俺が、グラスに手を伸ばそうかと思った瞬間、スッと、カウンターの内側に陣取った店主である養父殿が新しいワインの入ったグラスと差し替えてくれたのだった。
さすが!
さりげなく細やかな心遣いが憎い、って奴だな。
などと、俺が内心で嬉しく思っていた、その時。養父殿がチラリと意識を店の入り口へと向けたので、俺も何となく意識をそちらへと向けた。
すると。そこには、見慣れた少し性格の歪んだ暴言美幼女と、その幼女に雰囲気がよく似た見慣れぬ女の子。

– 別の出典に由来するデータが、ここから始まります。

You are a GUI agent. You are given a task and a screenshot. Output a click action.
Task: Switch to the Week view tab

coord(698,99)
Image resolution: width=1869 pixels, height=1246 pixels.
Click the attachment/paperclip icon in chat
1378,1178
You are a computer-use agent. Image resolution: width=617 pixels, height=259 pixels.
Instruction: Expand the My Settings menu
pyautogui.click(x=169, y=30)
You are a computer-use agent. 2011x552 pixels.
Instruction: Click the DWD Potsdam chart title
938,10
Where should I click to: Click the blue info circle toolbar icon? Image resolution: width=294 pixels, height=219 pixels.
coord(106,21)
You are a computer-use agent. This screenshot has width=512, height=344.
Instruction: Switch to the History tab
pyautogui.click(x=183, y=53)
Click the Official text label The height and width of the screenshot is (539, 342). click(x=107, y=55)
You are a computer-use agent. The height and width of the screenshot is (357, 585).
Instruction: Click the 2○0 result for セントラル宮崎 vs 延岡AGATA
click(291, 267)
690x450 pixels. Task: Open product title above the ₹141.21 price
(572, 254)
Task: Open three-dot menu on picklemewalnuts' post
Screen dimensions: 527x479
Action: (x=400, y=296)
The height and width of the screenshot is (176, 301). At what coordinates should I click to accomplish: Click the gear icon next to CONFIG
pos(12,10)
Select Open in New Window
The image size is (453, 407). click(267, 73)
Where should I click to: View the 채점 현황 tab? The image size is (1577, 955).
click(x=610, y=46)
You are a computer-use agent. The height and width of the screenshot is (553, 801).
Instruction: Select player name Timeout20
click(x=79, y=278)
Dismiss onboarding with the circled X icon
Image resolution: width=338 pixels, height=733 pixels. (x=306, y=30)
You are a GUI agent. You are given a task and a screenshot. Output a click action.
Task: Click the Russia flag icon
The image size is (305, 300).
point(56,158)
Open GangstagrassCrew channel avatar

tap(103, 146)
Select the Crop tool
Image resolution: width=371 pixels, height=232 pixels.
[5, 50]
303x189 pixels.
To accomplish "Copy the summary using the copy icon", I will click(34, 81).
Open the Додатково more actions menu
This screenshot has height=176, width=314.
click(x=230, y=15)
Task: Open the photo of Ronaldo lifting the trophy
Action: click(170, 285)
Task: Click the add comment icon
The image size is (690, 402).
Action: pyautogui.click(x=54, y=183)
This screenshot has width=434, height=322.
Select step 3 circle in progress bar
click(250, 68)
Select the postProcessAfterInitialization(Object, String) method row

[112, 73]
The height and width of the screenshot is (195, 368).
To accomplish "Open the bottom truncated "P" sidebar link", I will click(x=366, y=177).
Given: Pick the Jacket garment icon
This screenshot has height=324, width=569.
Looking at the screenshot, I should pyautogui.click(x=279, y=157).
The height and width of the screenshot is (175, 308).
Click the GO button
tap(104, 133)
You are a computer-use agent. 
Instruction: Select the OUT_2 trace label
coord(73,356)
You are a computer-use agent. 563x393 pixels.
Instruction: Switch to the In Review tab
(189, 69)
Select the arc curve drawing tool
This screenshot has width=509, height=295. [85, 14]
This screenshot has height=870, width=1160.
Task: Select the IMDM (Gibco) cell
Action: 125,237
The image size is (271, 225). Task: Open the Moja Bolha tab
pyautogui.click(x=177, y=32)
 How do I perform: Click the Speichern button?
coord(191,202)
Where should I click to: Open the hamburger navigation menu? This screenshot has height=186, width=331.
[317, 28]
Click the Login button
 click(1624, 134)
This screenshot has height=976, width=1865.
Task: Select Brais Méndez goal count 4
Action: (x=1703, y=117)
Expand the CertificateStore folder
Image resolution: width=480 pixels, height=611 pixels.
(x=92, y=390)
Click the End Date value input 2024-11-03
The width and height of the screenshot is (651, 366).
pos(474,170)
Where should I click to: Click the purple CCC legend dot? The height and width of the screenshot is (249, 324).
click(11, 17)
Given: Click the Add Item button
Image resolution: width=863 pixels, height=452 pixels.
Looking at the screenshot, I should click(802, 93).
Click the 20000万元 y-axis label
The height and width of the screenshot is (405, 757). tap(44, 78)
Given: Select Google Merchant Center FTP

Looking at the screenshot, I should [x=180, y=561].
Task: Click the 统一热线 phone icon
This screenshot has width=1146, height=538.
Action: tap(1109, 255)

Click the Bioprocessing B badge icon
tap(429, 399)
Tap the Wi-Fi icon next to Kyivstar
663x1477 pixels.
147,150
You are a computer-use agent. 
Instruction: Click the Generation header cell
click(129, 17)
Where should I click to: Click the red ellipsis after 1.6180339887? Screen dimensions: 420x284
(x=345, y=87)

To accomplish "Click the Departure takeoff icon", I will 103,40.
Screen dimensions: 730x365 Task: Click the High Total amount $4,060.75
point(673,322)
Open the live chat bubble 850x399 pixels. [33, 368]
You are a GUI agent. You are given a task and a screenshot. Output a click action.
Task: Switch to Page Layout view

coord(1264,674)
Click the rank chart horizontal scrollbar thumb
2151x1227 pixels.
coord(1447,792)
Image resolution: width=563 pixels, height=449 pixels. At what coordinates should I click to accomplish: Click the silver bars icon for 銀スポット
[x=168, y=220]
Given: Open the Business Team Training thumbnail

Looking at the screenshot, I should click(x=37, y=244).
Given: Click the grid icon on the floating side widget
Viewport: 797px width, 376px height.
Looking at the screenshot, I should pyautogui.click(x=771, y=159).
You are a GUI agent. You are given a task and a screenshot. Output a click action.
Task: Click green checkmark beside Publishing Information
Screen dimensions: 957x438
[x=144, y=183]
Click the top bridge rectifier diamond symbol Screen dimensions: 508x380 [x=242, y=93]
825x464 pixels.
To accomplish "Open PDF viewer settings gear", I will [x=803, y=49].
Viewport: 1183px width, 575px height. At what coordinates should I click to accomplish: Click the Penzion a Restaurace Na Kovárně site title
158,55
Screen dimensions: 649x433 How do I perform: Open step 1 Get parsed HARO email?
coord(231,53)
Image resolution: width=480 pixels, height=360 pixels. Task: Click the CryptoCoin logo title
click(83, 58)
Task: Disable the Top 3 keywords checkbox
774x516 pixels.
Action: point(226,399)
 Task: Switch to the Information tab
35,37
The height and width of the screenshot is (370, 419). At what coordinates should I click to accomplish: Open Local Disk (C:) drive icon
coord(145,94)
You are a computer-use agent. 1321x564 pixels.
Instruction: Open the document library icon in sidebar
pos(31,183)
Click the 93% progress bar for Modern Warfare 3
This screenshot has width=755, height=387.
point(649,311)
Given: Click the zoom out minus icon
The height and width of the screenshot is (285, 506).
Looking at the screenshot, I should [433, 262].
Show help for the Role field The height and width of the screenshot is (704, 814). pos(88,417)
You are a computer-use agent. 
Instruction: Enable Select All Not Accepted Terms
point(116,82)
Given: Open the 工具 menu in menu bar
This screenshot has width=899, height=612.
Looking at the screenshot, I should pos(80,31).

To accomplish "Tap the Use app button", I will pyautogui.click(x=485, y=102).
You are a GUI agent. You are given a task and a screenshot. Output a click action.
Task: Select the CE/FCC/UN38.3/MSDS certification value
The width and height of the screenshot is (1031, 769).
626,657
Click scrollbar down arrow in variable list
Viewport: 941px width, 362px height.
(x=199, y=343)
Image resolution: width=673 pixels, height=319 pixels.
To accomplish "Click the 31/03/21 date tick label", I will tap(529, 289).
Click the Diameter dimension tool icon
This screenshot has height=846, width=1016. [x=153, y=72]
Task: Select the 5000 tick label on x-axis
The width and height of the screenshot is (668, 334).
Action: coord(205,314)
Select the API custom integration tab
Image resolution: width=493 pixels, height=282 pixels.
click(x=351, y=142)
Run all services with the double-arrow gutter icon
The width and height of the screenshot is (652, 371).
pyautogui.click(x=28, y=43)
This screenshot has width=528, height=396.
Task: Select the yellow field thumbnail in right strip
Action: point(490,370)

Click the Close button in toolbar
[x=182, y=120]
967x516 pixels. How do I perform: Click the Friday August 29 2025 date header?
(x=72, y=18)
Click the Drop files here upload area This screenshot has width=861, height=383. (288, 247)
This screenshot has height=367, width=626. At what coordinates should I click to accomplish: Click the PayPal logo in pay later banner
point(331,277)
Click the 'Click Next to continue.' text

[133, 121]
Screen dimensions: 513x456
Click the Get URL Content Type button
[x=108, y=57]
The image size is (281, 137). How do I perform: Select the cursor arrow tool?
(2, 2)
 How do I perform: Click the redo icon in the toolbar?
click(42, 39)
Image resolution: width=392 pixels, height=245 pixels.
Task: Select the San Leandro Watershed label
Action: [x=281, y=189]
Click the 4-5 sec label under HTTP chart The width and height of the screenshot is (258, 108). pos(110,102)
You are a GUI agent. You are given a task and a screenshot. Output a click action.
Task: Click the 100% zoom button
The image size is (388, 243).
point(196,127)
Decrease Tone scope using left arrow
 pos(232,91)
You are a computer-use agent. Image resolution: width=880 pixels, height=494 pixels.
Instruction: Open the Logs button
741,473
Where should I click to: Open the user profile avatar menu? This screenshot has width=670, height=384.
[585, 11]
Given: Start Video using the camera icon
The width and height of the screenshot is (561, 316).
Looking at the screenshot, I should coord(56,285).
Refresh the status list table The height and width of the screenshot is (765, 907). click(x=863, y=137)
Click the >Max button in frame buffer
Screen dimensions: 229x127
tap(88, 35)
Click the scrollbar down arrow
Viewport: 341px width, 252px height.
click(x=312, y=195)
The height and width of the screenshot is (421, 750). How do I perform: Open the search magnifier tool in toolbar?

そんな二人連れが、店内の様子をキョロキョロと窺っていた、のだった。
この街の冒険者ギルドの受付嬢であるユーフェミアちゃんは、さておき。
この見慣れない女の子は、誰なんだ?
水色の瞳に、後ろで細く束ねた腰まであるブルーの長髪。
うん、何だろ。丁寧に手入れがされた毛並み(?)の良い細くて真っ直ぐな尻尾、みたいで思わず視線がその髪へと吸い寄せられてしまう。
と。思考が思わず逸れかけるのをグッと踏ん張り、俺は、連れの女の子をマジマジと観察する。
一緒に居るユーフェミアちゃんも小柄だが、この女の子も小柄で見た目はお子様なんだが...たぶん、大人だな。
何と言うか、ユーフェミアちゃんも大概なんだが、この子の方も仕種や表情などを意図的に作っているっぽいのだ。
絶対に、同類だと思う。
顔立ちや纏う雰囲気も、物凄くよく似ているし。
うわぁ~、絶対に俺は関わりたくないタイプ、だな。
視界の隅に捉えての観察を切り上げ、俺は、自身の気配も最小限まで隠して下手に関心を持たれないよう対処しようとした。そんなタイミングで、二人の会話の中から俺の名前が漏れ聞こえる。
二人は少し抑えた声で喋っていたので、周囲の喧騒や顔の向きに影響されて部分的にしか聞き取れなかったのだが、どうやら誰かを探してるようだ。
ん?
俺を探している?
ユーフェミアちゃんではなく、そのお連れさんの方に用事のある人物を探しているように聞こえたのだが、俺にはこの女性との面識がない、と思うぞ。
俺がほぼ本気で気配を消していたから見付けることは出来なかったようだが、この時間帯には大抵この店に俺がいると知っているユーフェミアちゃんは、困惑する。
あ、こら!
今、俺の娘に尋ねようとしたな。
ちょうど、他の客が注文しようとしたので娘が方向転換したから、良かったけど。
はぁ~、仕方がない。困るんだよね、娘に俺の存在を意識されては。
俺は、ゆっくりと気配を戻し、素知らぬ顔してユーフェミアちゃんに胡乱な視線を強めに飛ばし、その気を引くのだった。